Stephen Sondheim speaks to an audience at Tufts University in 2004. Associated Press/Photo by Charles Krupa

Composer, lyricist Stephen Sondheim dies at 91

Award-winning composer Stephen Sondheim died unexpectedly at home in Roxbury, Conn., on Thursday after Thanksgiving celebrations with friends, according to The New York Times. Sondheim was known as the Shakespeare of American musical theater, helping to reshape it in the late 20th century. He is survived by Jeff Romley, whom he married in 2017, and a half-brother, Walter.
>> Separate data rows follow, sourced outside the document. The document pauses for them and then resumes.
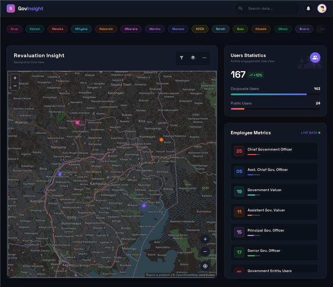Open the user profile avatar
The width and height of the screenshot is (333, 287).
click(x=322, y=8)
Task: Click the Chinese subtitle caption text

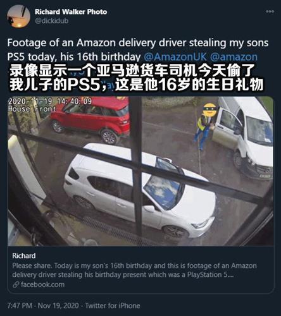Action: [136, 78]
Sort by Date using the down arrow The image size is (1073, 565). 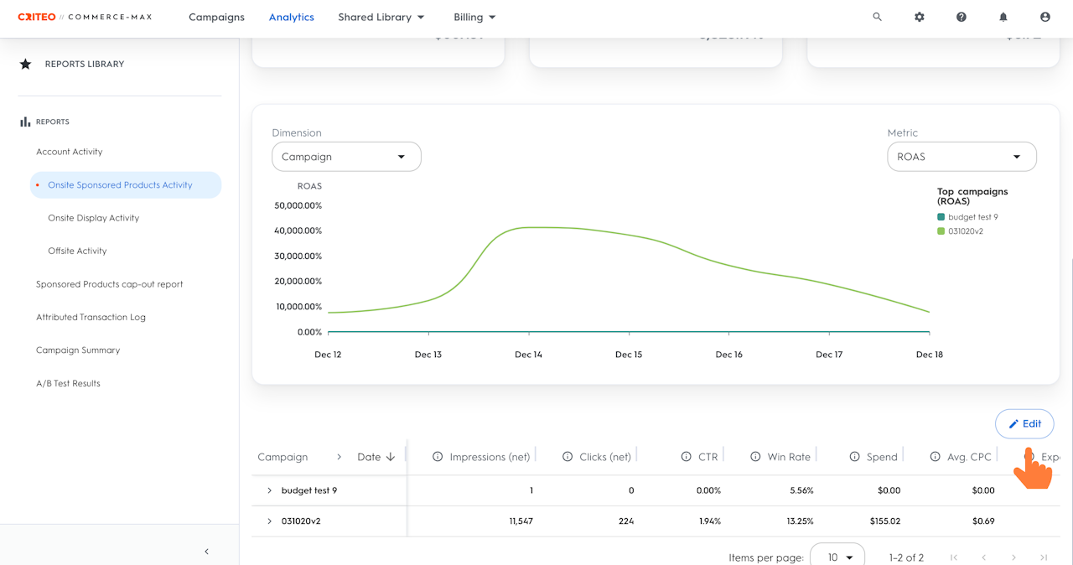pos(391,457)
Who was Stephen Sondheim? Sondheim started out as a protégé of his next-door neighbor, Oscar Hammerstein II, and contributed to work on the musicals South Pacific and The King and I. He also worked on West Side Story early in his career. His landmark musicals such as Company, Sweeney Todd, and Into the Woods pivoted Broadway toward darker and more intellectual subject matter. Singers said his signature dissonant songs were the most difficult to perform. “Send in the Clowns” was recorded more than 100 times by artists including Frank Sinatra. Six of Sondheim’s shows won Tony Awards for best musical, and he received a Tony lifetime achievement award. He also received a Pulitzer Prize, an Academy Award, several Olivier Awards, eight Grammys, and the Presidential Medal of Freedom for his lyrics and innovative compositions. Sondheim told The Telegraph in 2014, “I’m not writing for myself. I’m writing to entertain, to make people laugh and cry and think.”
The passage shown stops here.